The heart of this strike group is ANS Conqueror, the first battlecruiser to be constructed since the destruction of CCS Crusader in the Great Uprising. In a shocking move, the ship is attacked with overwhelming force while orbiting Helios and is sent crashing through the world’s atmosphere and down toward the urban sprawl that is populated by billions of citizens. As the hulk plummets down, it starts a diplomatic incident that could ignite hostilities between people that have so recently called each other friends.
Light years away from the politics and strife of Helios lies a fleet of ships with a Biomech command ship and its cargo of tortured prisoners. Some of these poor souls have been trapped there for months while others for much, much longer. Deep within this ship is a single prison cell that holds a man who dreams of escape and vengeance against those that seek to break him.
This is the third book in the Star Crusades Nexus series. I have quite enjoyed the other books in the series which I consider to be solid book although perhaps not fantastic ones. Unfortunately, I think this book started to turn down a road which I am not too happy with.
As with the previous books in this series there is plenty of action. The Jötnar and Spartan is fun reading as always although it detracts a bit from the fun that Spartan and his buddies spends pretty much all of the book being prisoners to the Biomechs. Likewise is it fun to read about Major Morato and Gun (another Jötnar) whip a bunch of disillusioned marines into shape.
What I do not like with this book though is that the story is going into the land of cheap soap opera stories. The Biomech threat hangs over the entire galaxy and yet, when the humans, who clearly is a combat asset, comes to Helios they step right into a mess of political bickering, plotting and betrayal. The Helios’ do not even hesitate to destroy important military assets of a potential new ally to resolve their own domestic “issues”. This is just so much nonsense not to mention so-not-fun-to-read. To me this took away a lot of the appeal of the book.

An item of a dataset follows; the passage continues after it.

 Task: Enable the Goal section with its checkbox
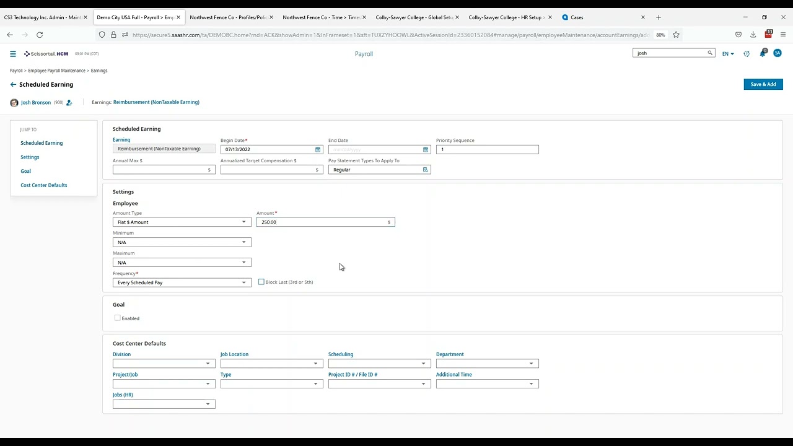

Just for fun the Biomechs add a bit of plotting and scheming of their own at the end of the book which also constitutes a good chunk of the obligatory cliff-hanger and added to the soap opera feeling I got when reading this book.
There are still good parts in this book but the overall story did certainly not appeal to me. Given the name of the fourth book, The Great Betrayal, I’m not sure that I am in the mood to pick that one up right now. I think I will read something else first.